Stored data entries
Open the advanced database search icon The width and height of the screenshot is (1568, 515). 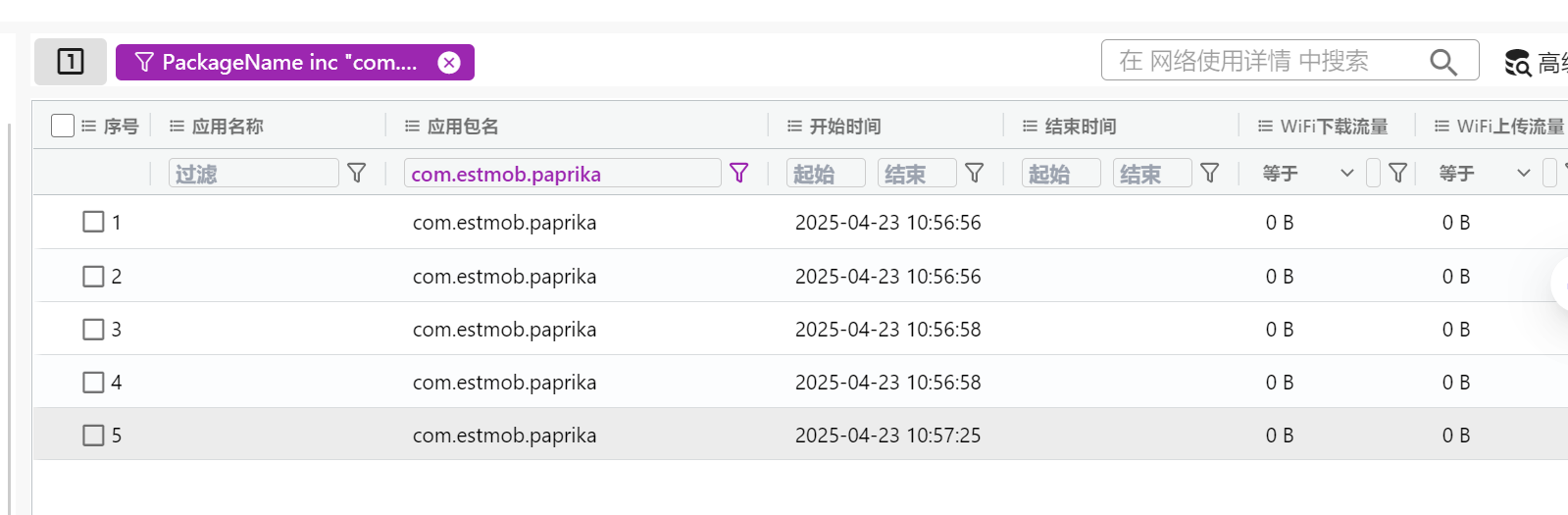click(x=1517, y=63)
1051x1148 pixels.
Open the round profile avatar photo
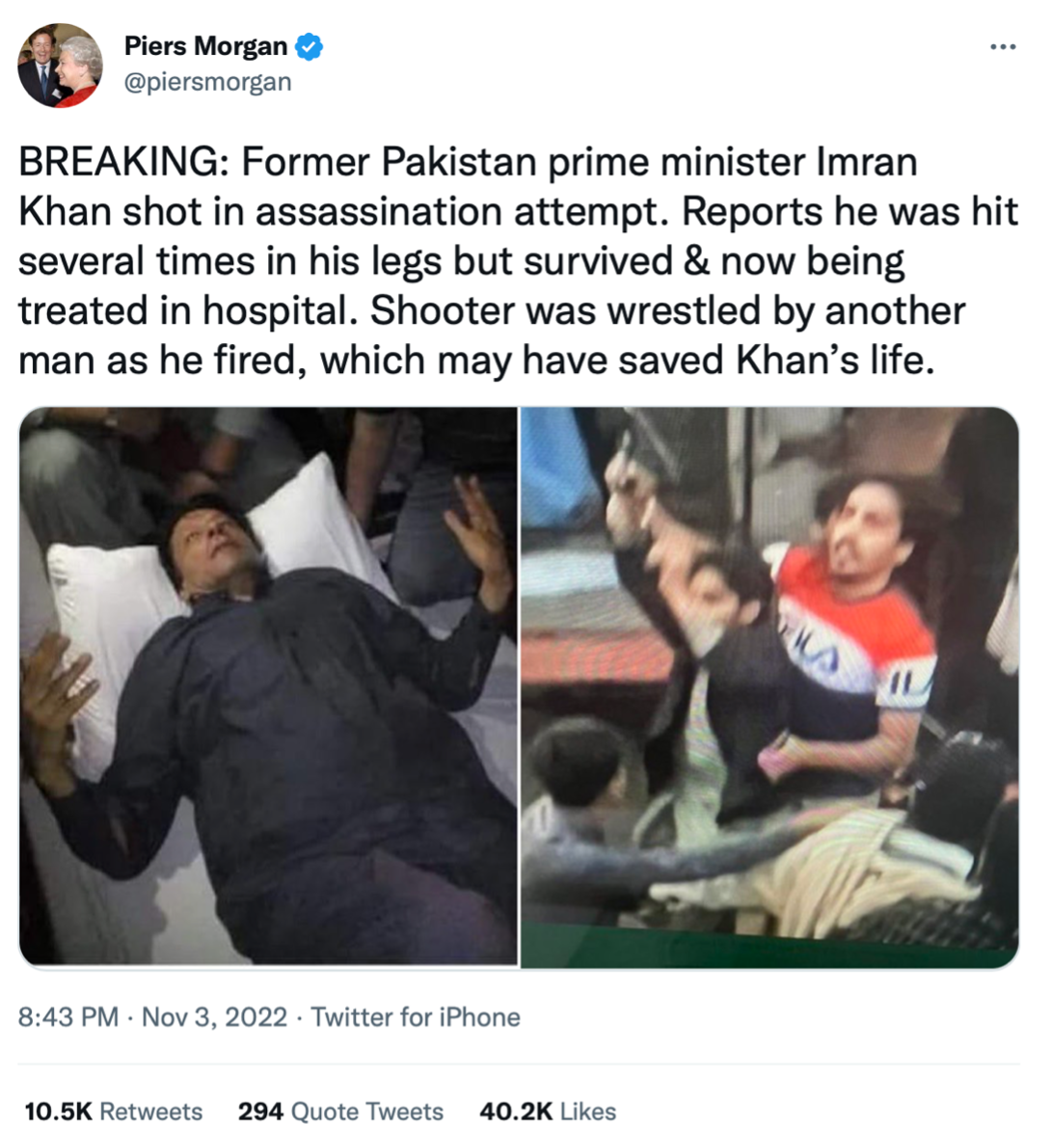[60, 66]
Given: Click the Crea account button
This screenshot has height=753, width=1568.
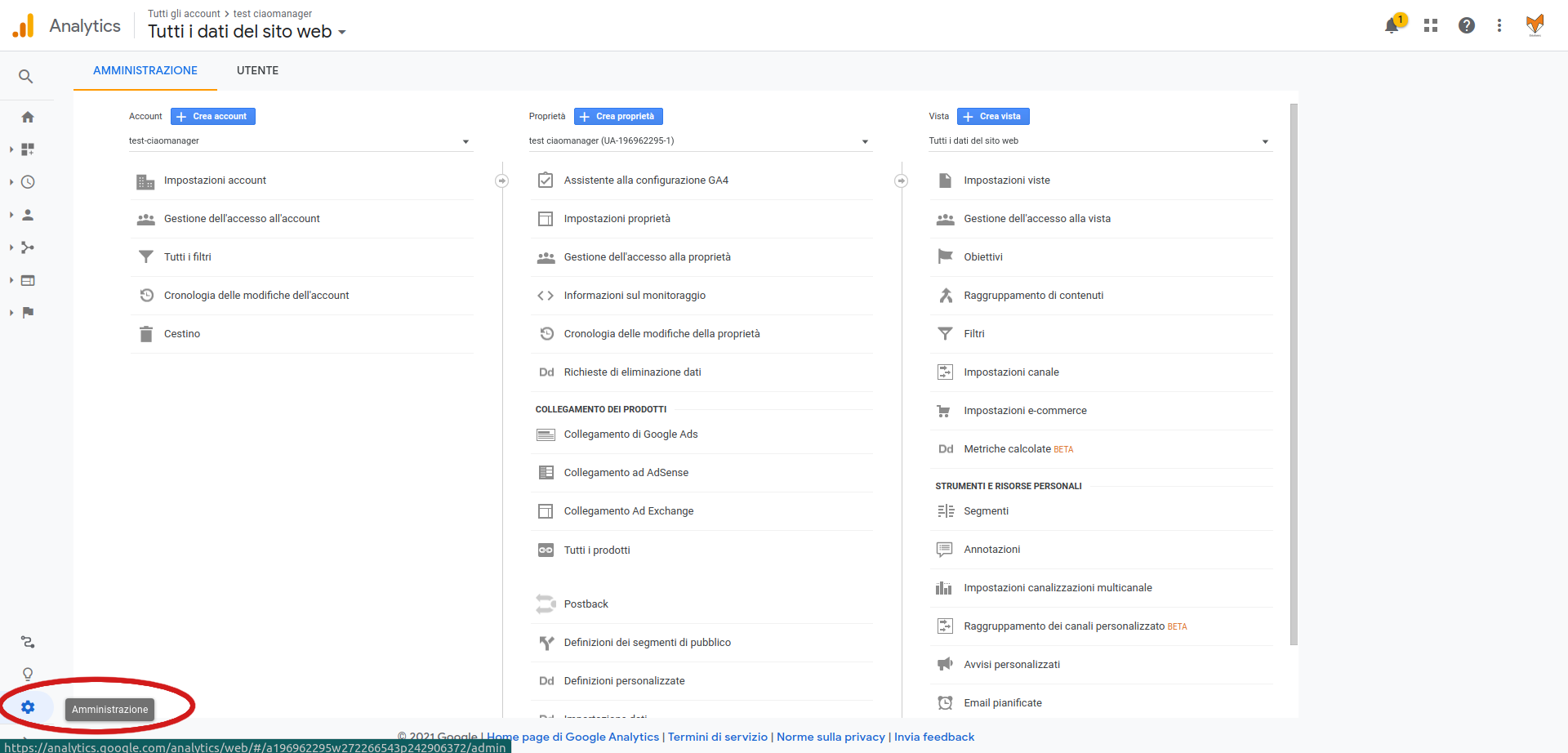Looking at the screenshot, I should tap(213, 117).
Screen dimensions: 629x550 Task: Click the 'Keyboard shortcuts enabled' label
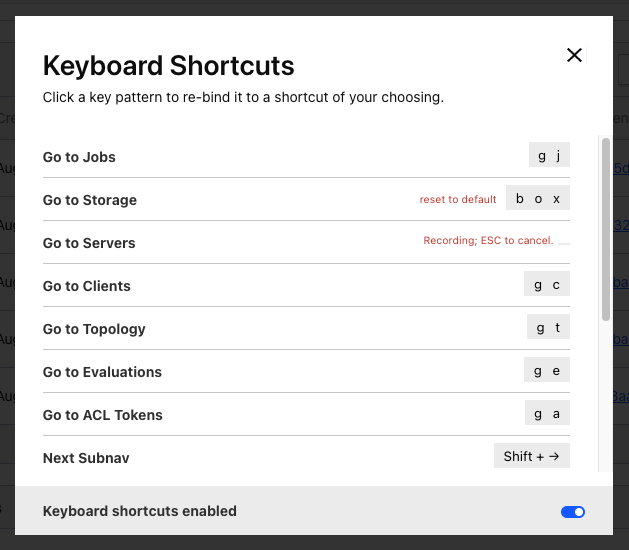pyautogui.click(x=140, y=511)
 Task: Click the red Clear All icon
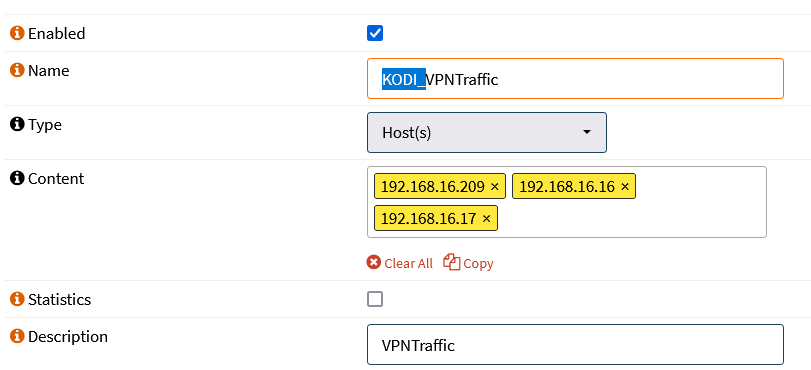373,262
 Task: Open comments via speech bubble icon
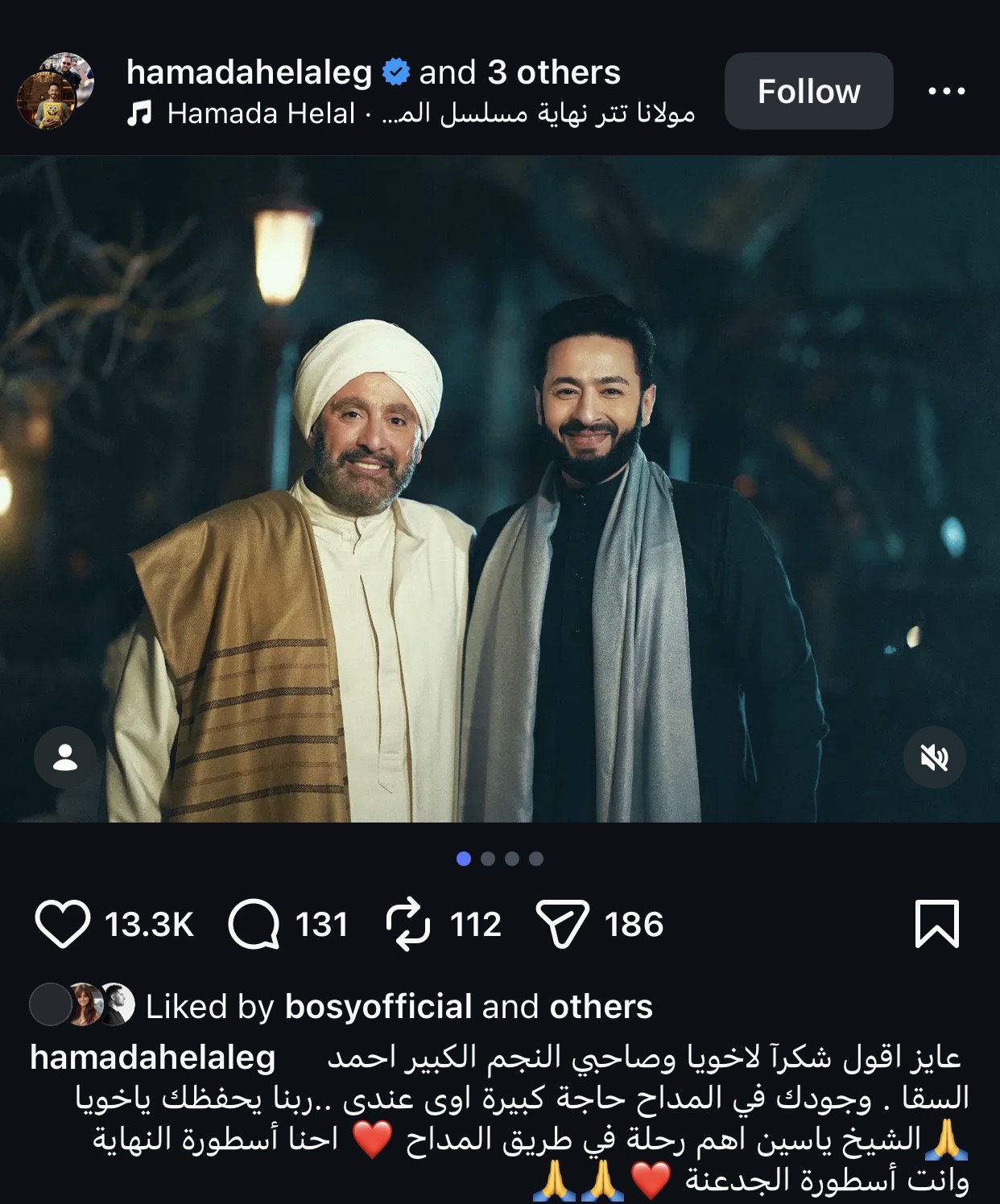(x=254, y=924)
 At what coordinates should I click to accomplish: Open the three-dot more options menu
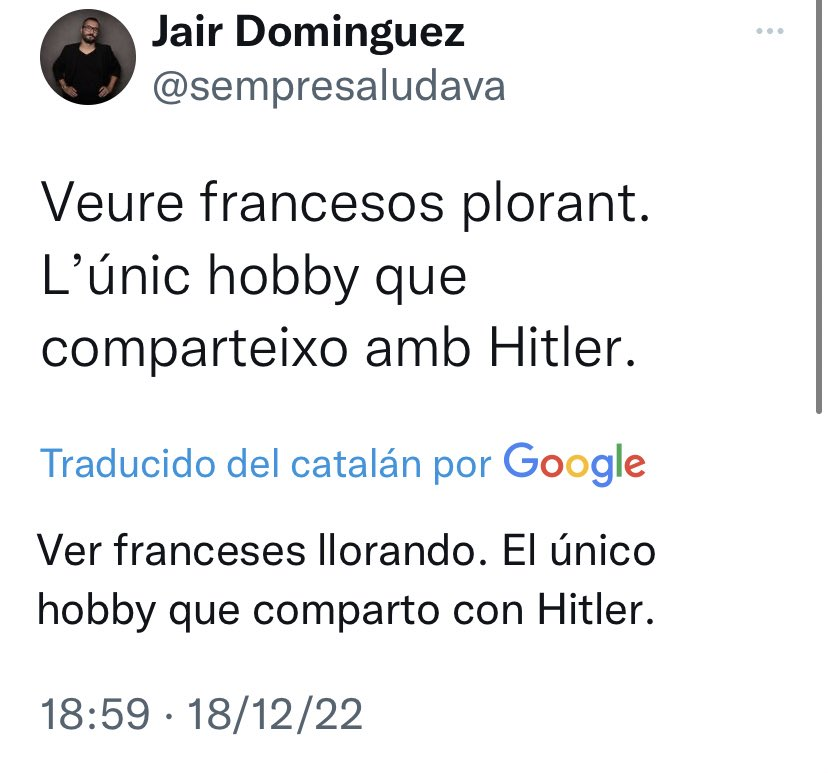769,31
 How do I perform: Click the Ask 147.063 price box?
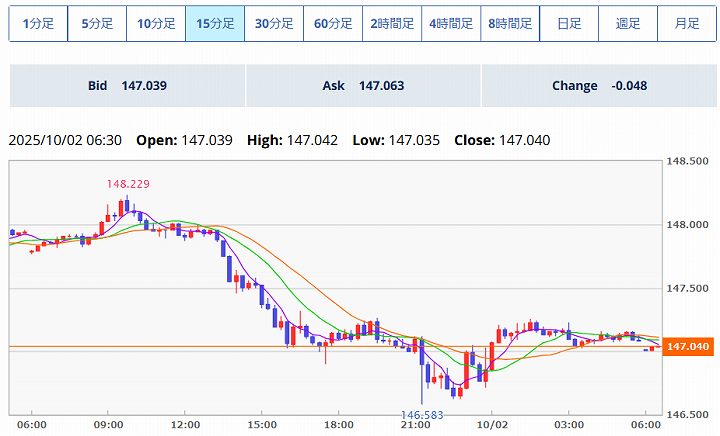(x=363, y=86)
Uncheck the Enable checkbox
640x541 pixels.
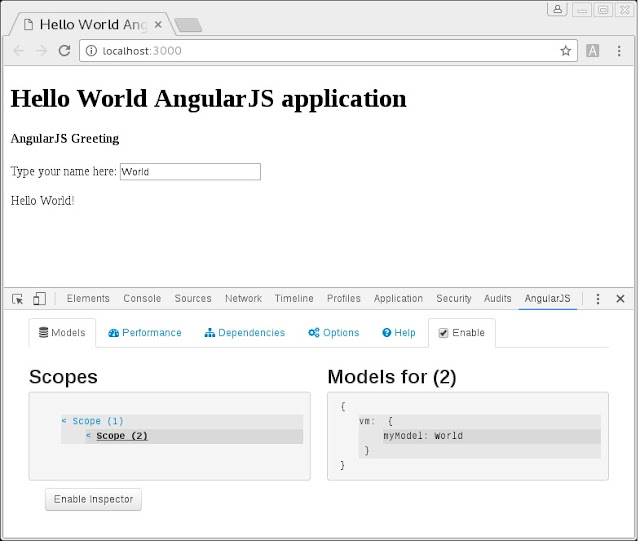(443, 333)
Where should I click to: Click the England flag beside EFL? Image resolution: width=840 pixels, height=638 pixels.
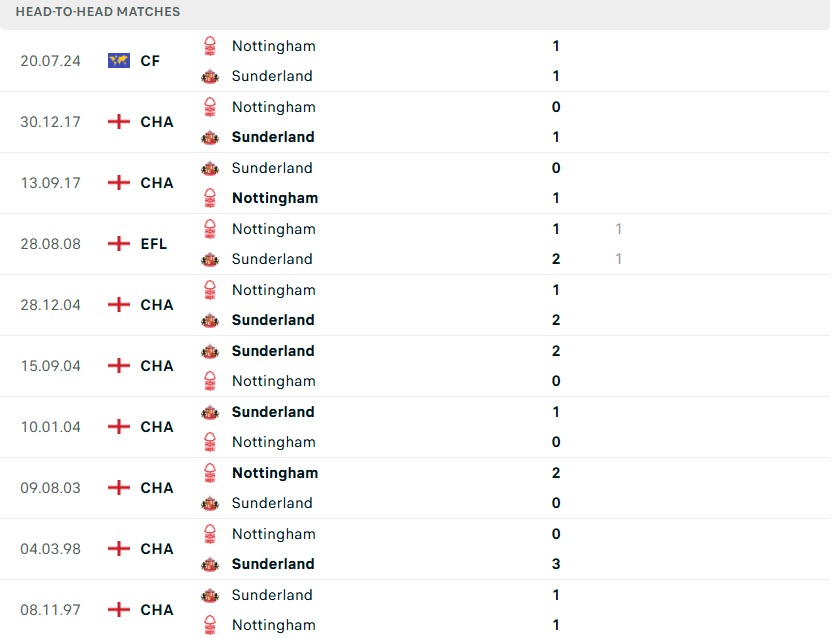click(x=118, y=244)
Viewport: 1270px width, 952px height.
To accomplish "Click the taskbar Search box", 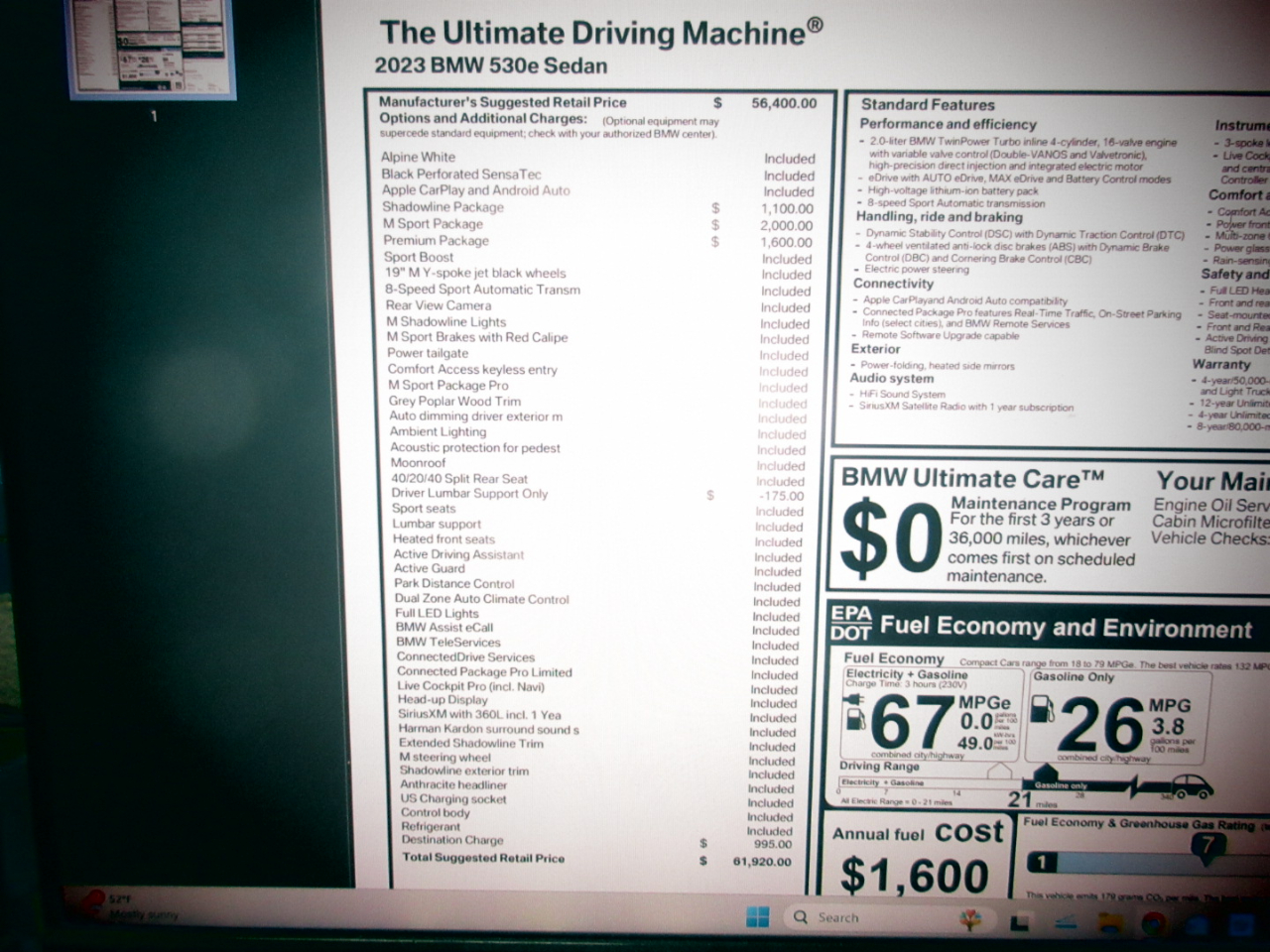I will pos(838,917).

[Work to be completed]
Take only the lines above from the one that has "This screenshot has height=753, width=1568." through the one that has "Viewport: 1270px width, 952px height." and reproduce them exactly, omitting any pictures.

[Task result]
This screenshot has height=753, width=1568.
Looking at the screenshot, I should tap(213, 117).
Screen dimensions: 629x550 Task: Click the 'Keyboard shortcuts enabled' label
pyautogui.click(x=140, y=511)
 Task: Click the red Clear All icon
373,262
 Task: Open comments via speech bubble icon
(x=254, y=924)
 At what coordinates should I click to accomplish: Open the three-dot more options menu
769,31
 How do I perform: Click the Ask 147.063 price box?
(x=363, y=86)
Uncheck the Enable checkbox
640x541 pixels.
(443, 333)
Where should I click to: Click the England flag beside EFL? Image resolution: width=840 pixels, height=638 pixels.
click(x=118, y=244)
Viewport: 1270px width, 952px height.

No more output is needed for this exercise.